DIRECTIONS: Line by line, repeat the material below exactly and skip the images.

>>>>>

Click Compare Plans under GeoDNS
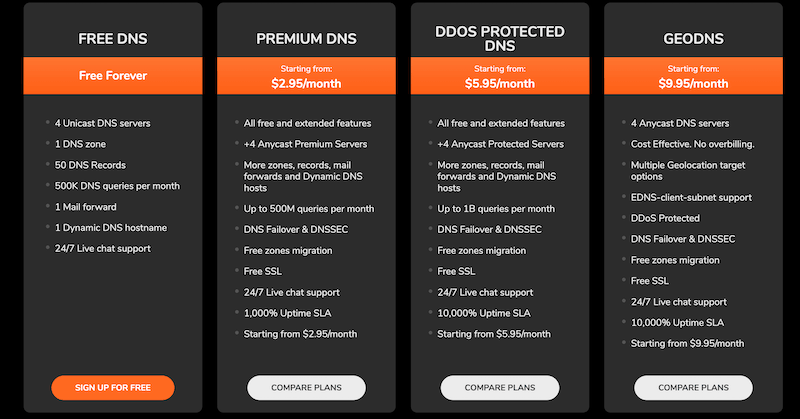The image size is (800, 419). pyautogui.click(x=693, y=387)
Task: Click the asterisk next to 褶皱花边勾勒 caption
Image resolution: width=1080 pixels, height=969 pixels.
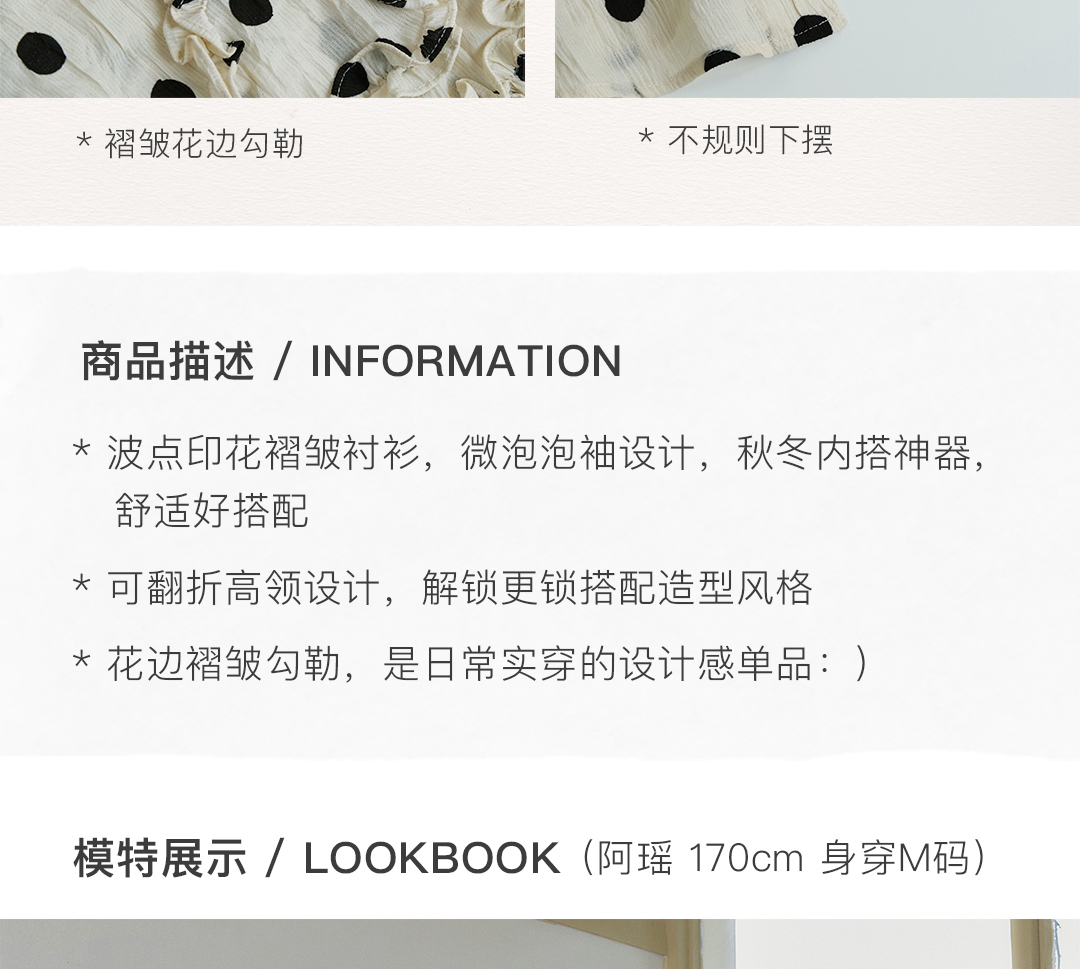Action: pyautogui.click(x=84, y=140)
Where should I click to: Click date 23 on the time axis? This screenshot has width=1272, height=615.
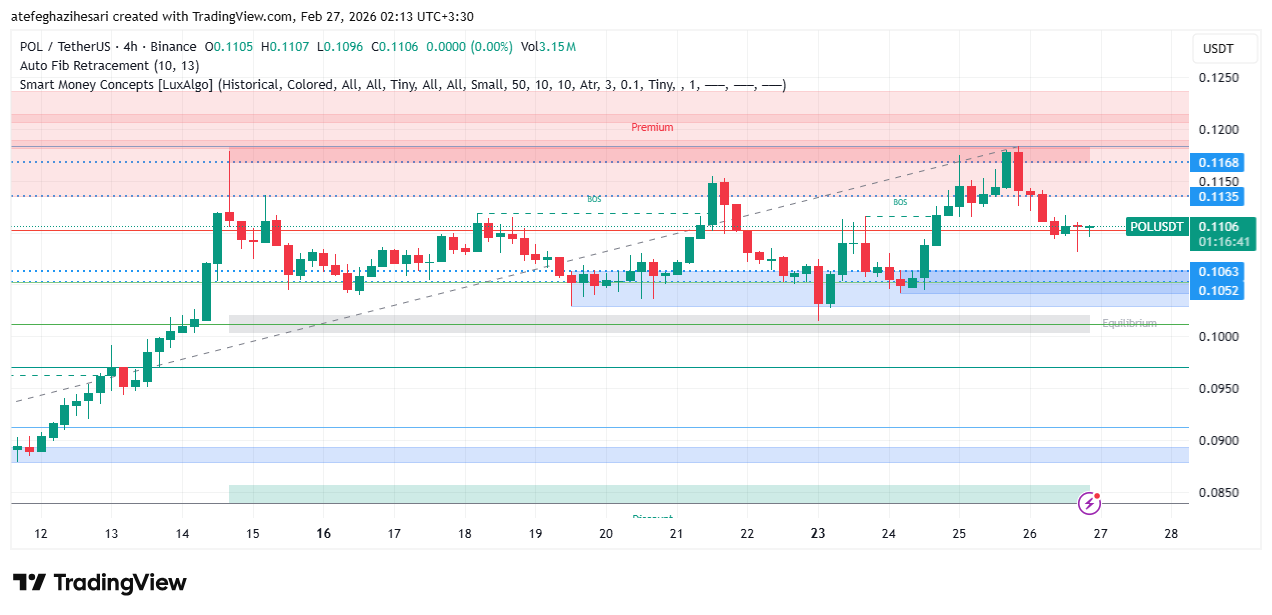(x=818, y=534)
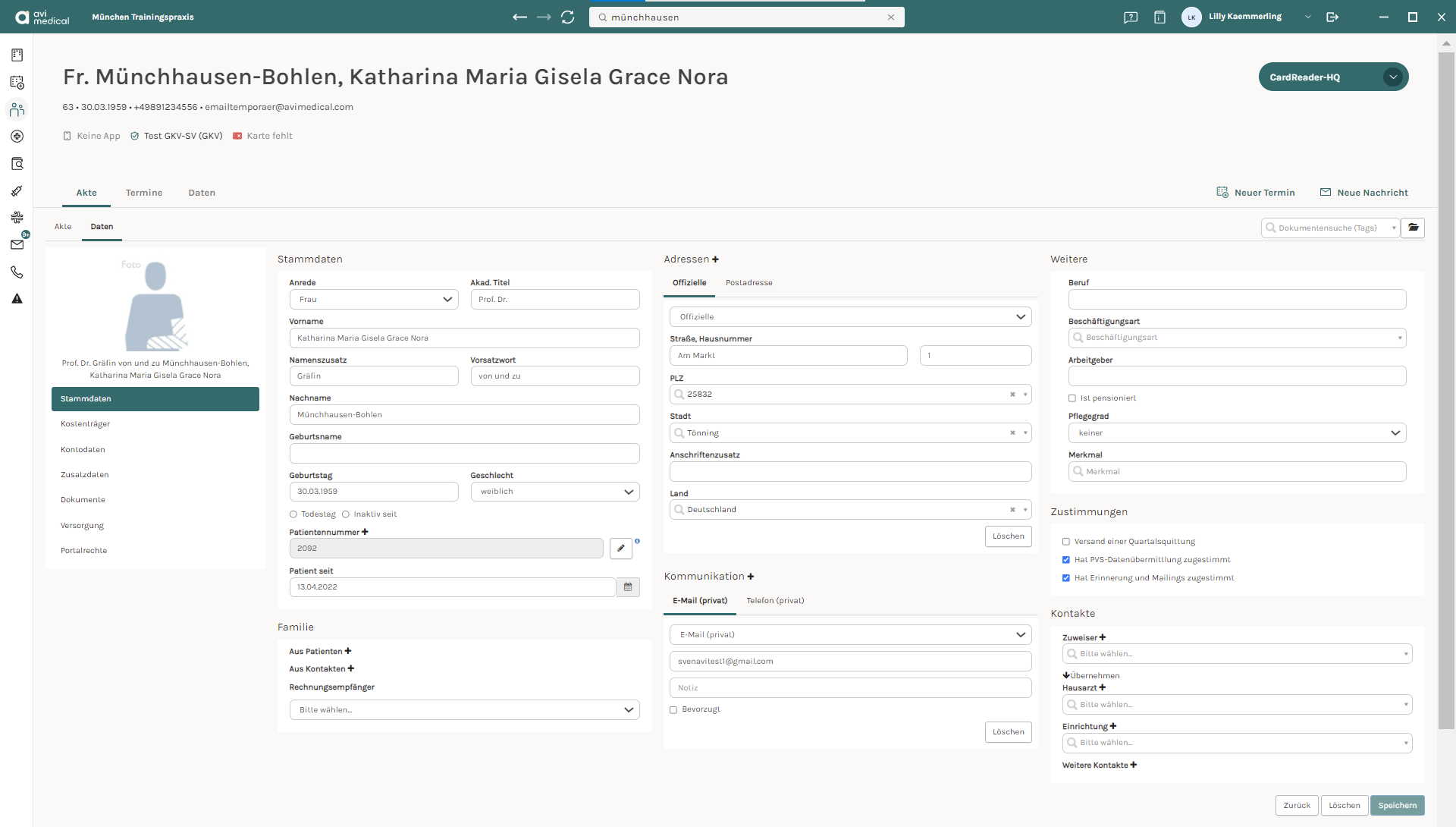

<<<<<

TASK ANSWER:
Click Compare Plans under GeoDNS
The image size is (800, 419). pyautogui.click(x=693, y=387)
Task: Click the asterisk next to 褶皱花边勾勒 caption
Image resolution: width=1080 pixels, height=969 pixels.
Action: pyautogui.click(x=84, y=140)
Where should I click to: Click date 23 on the time axis? This screenshot has width=1272, height=615.
(x=818, y=534)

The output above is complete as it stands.